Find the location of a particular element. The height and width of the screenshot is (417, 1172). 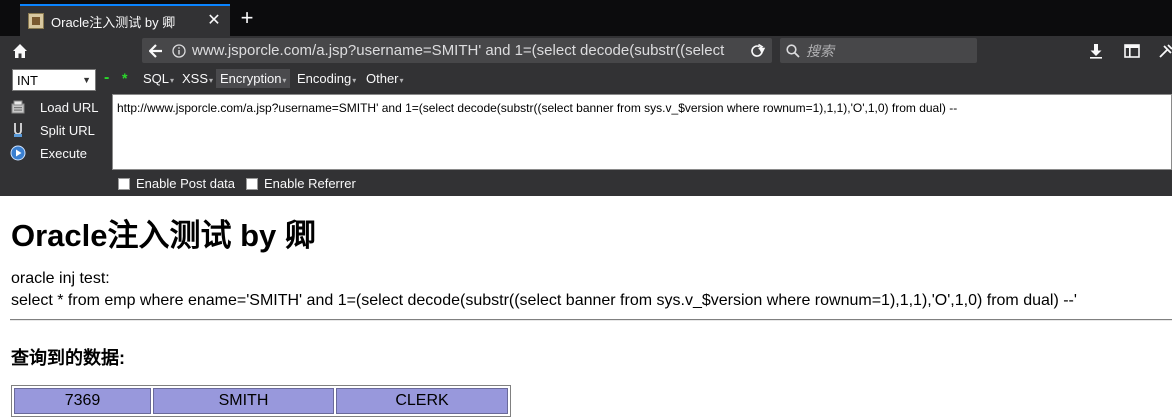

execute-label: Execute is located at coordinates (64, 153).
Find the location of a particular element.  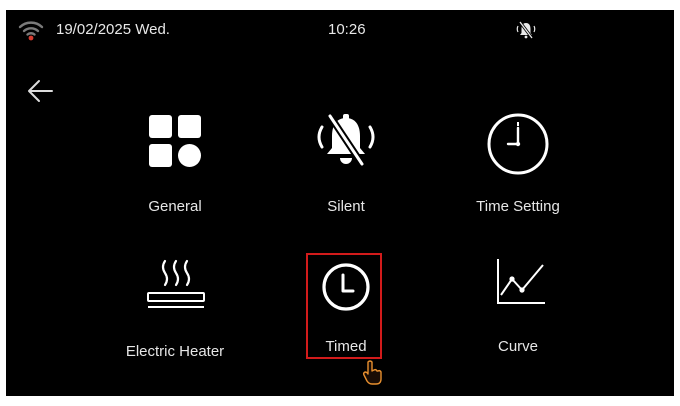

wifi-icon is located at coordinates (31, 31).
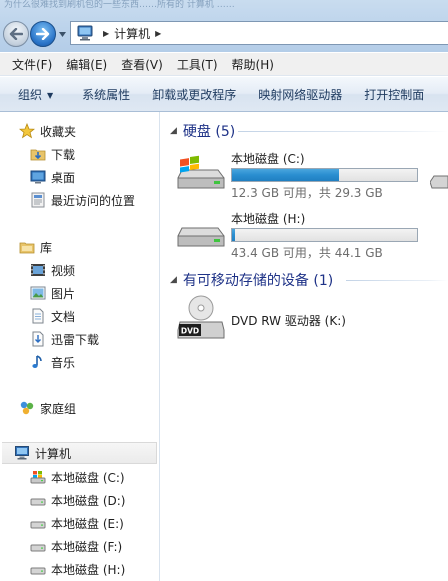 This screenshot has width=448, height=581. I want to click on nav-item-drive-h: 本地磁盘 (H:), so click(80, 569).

___

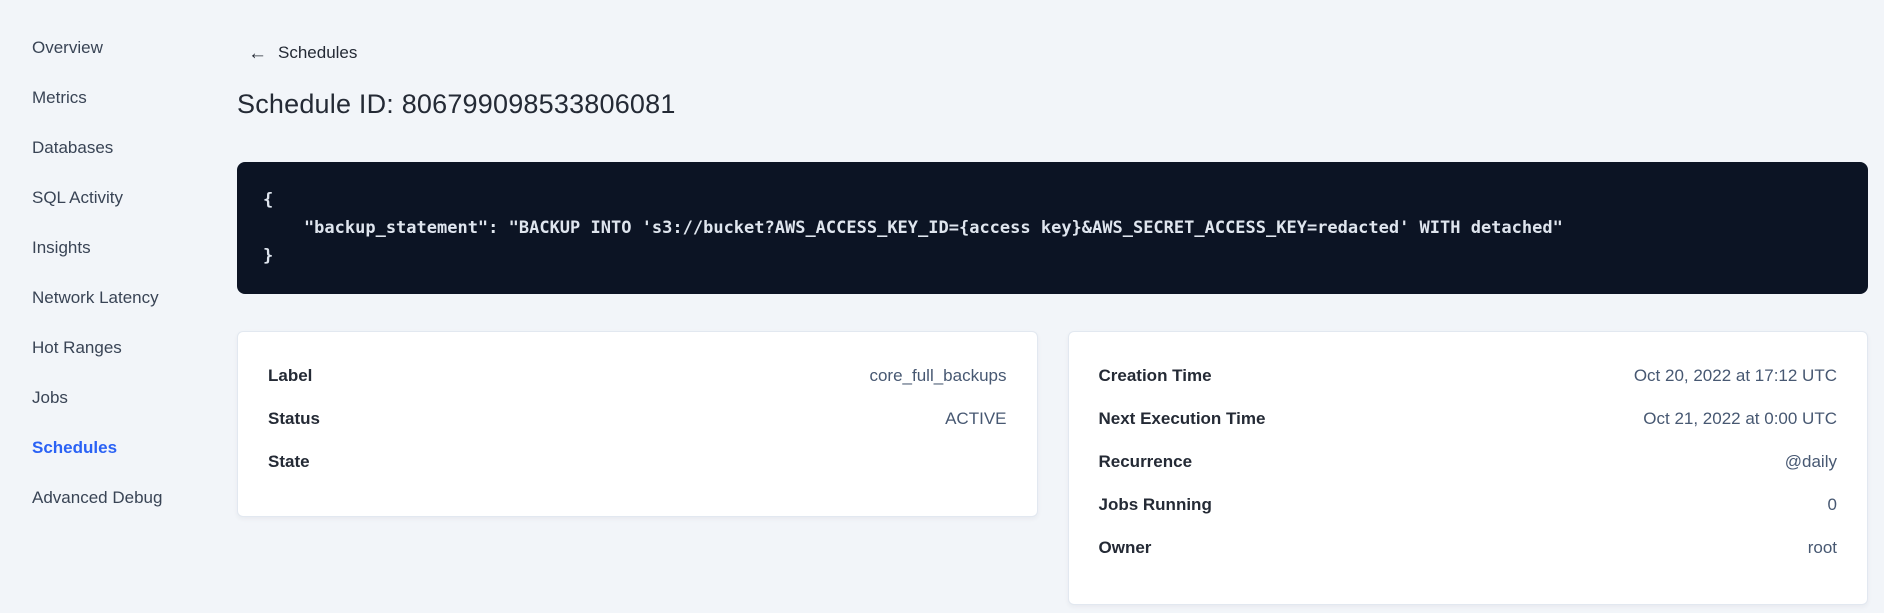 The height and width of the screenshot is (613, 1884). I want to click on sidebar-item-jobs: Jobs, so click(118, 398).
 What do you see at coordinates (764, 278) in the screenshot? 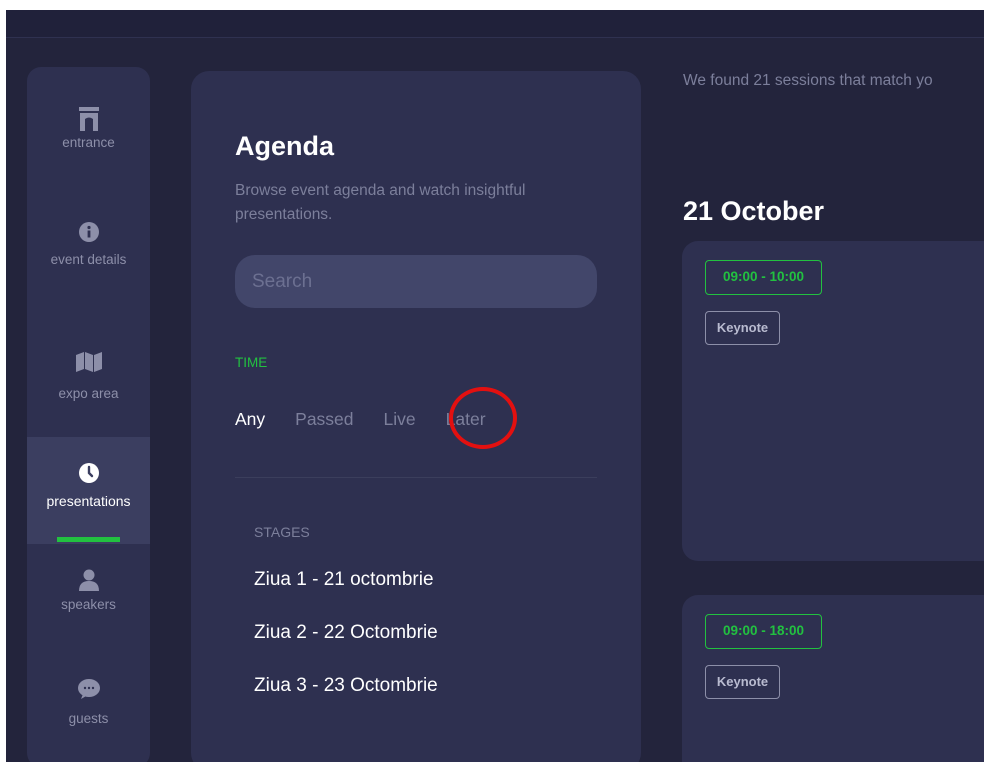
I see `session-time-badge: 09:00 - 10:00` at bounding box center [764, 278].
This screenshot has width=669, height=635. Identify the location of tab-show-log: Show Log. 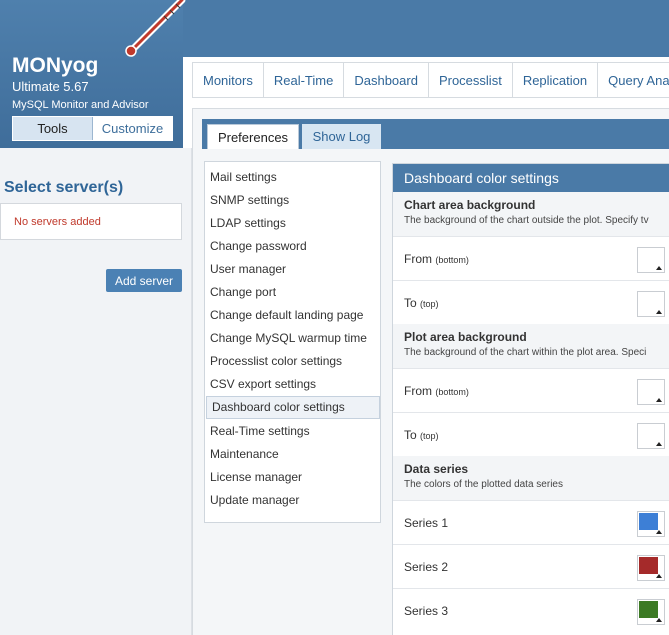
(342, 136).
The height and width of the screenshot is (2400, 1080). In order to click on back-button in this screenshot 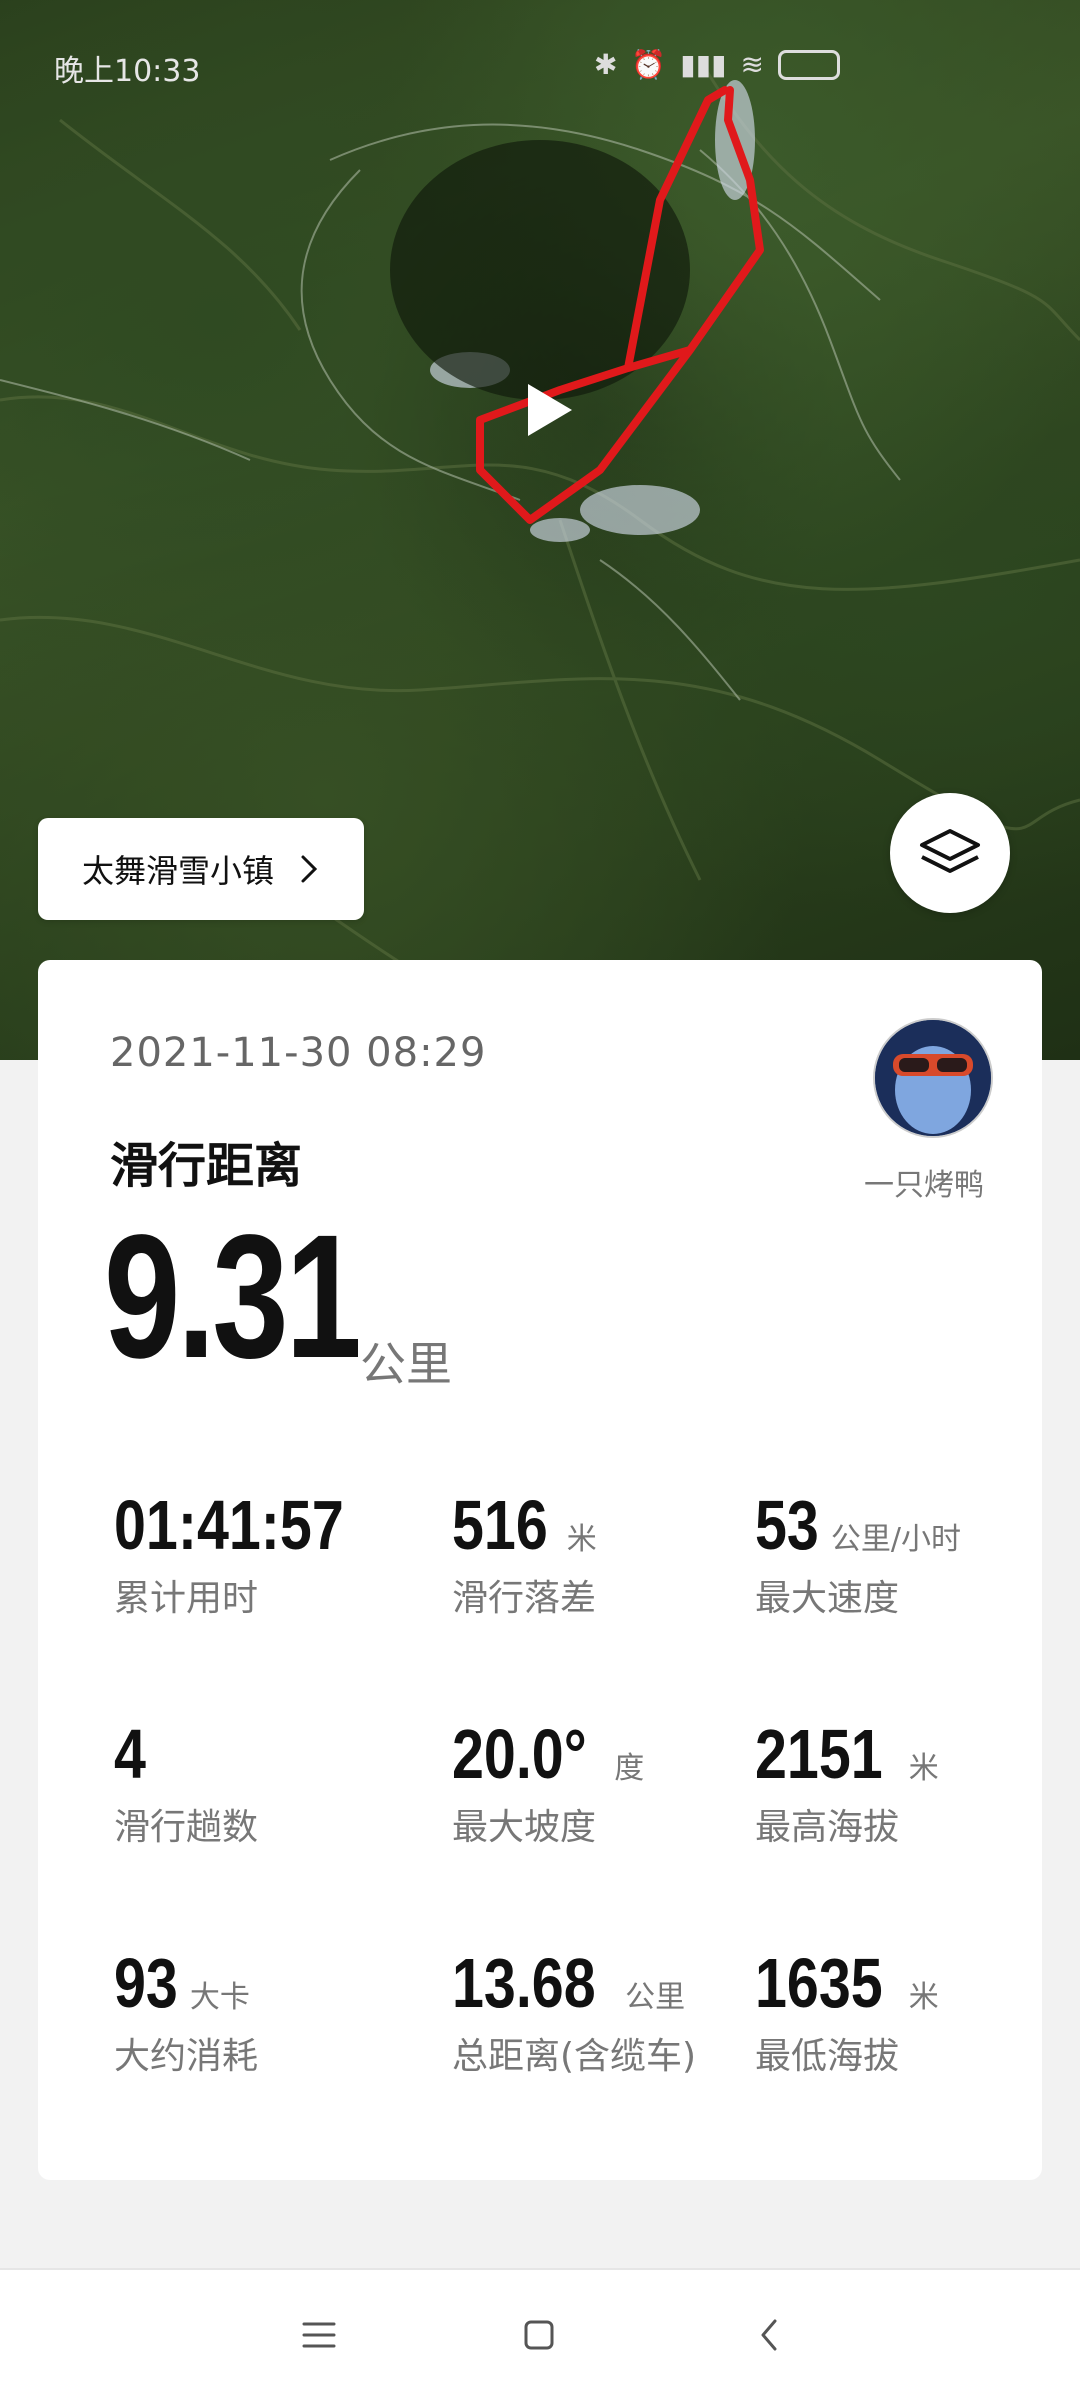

___

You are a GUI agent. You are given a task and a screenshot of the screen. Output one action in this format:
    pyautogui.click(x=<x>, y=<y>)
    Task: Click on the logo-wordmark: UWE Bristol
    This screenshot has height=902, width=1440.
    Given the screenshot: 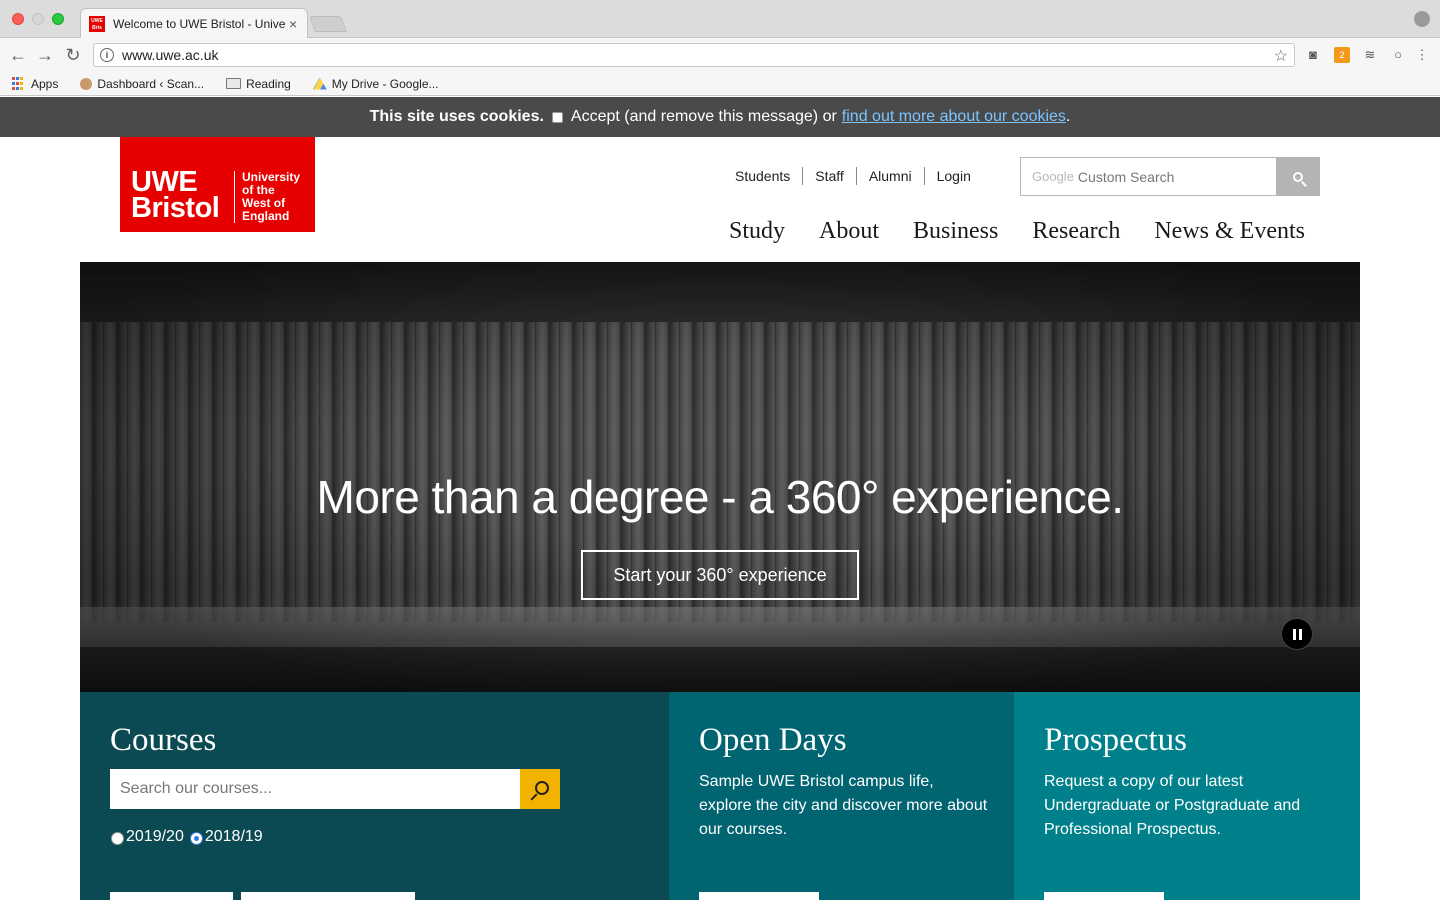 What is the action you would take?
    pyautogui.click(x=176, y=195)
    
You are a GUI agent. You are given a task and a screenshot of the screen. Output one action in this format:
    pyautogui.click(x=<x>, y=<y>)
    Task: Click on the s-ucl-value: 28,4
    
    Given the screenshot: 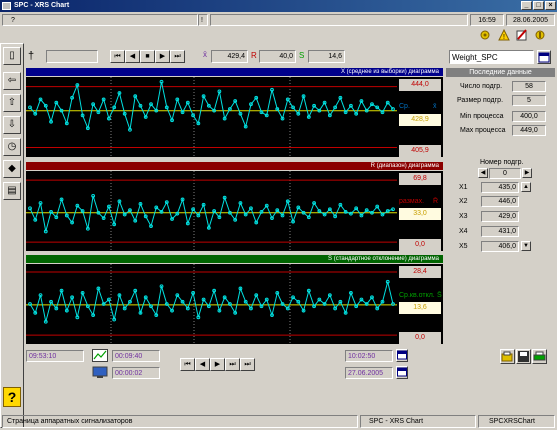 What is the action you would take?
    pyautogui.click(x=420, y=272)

___

- _Exercise directions_: Reproduce the data verbatim, starting at the line that contains "This screenshot has width=669, height=635." and ending at the line that contains "The height and width of the screenshot is (2400, 1080).", with both of those lines included. Omit the pictures.

- _Output for this task_:
This screenshot has width=669, height=635. Identify the location of tab-show-log: Show Log. 
(342, 136).
The height and width of the screenshot is (2400, 1080). In order to click on back-button in this screenshot 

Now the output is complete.